От улицы Дзержинского, где находилось главное здание КГБ, до отделов ЦК было рукой подать. Всего-то выйти на площадь того же самого Железного Феликса, пройти по Новой площади, и пройти к дому номер 4 по Старой площади. Десять минут неспешным шагом.
Полковник Ланская ходила быстро, и путь от подъезда 5 дома 1 на улице Дзержинского до восьмого подъезда дома ЦК, где располагалось бюро пропусков, проделала за пять минут, ничуть не запыхавшись. В бюро она показала удостоверение, дождалась, пока дежурный, из их же конторы, свяжется с нужным человеком, и по лестнице поднялась на третий этаж. Помощник секретаря ЦК при виде полковника кивнул головой на дверь.

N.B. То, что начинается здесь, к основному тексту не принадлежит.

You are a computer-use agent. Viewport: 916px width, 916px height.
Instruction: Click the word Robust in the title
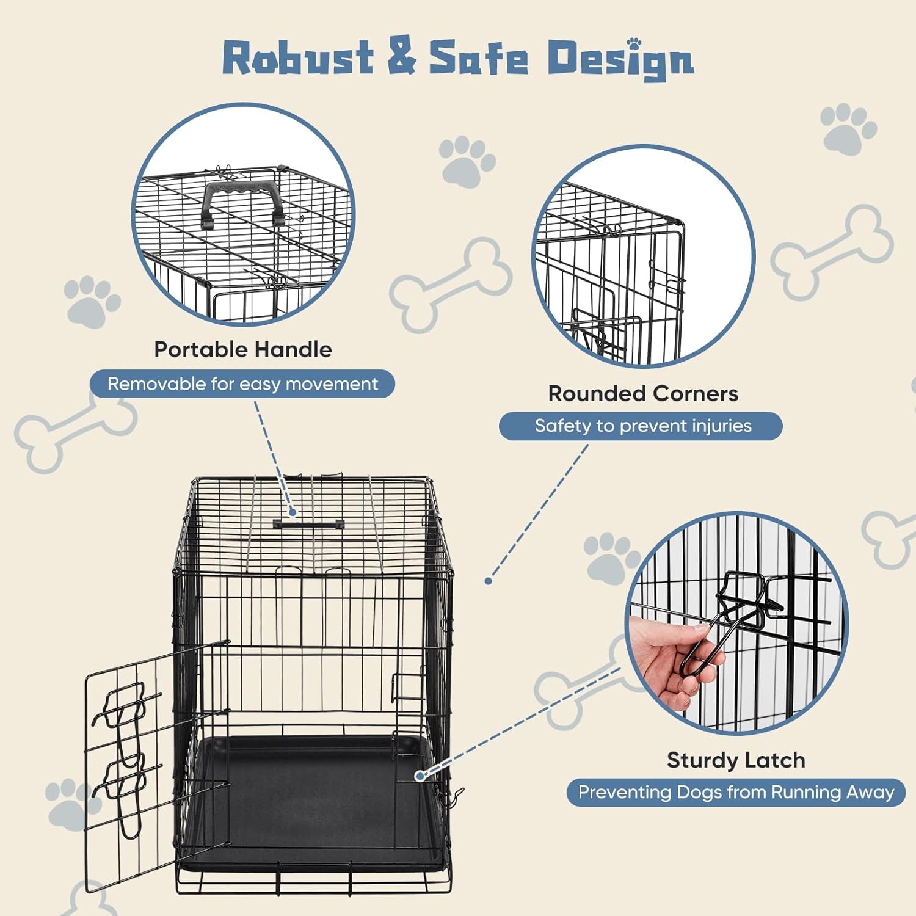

— Левон Геворкович вас ждёт.
В кабинете куратора космической программы было душно — кондиционер работал изо всех сил, разгоняя прожаренный солнцем воздух, наглухо закрытые окна были закрыты тяжёлыми портьерами, но это не спасало, солнце находило лазейки. Аграмян сидел за столом, перелистывая бумаги, казалось, жара его ничуть не беспокоила.

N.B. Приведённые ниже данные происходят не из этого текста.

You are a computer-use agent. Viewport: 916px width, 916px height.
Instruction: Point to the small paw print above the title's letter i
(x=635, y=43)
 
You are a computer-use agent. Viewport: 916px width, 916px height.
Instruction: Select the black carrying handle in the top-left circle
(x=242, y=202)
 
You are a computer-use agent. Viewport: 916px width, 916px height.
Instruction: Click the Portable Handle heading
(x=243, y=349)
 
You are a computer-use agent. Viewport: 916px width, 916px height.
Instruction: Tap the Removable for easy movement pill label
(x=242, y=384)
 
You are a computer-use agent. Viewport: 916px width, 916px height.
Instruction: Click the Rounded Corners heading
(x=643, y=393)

— Садись, — кивнул он на кожаное кресло с высокими деревянными подлокотниками. — Погоди, доклад подпишу.
Он перевернул предпоследнюю страницу, потом всю пачку бумаги вернул на место, поставил на первом листе размашистую подпись и передал папку возникшему словно из ниоткуда помощнику. Тот подхватил кожаный прямоугольник, и так же стремительно исчез.
— Резкий он больно, — пожаловался Аграмян, — когда перед глазами мелькает, укачивает немного. Ну ладно, давай к нашим баранам, то есть к одному барашку. Что скажешь?
— Я уже докладывала, — Ланская уселась поудобнее, думая, где бы раздобыть замену вееру, — до 11 апреля объект «Майор» никаких особых проблем не доставлял. Периодически срывался, пил, потом приходил в норму, работал дворником, никуда не лез. Второе управление сначала вело постоянное наблюдение, и это дало результаты — на Соболева два раза выходили представители иностранных разведок, шпионскую сеть благодаря этому накрыли.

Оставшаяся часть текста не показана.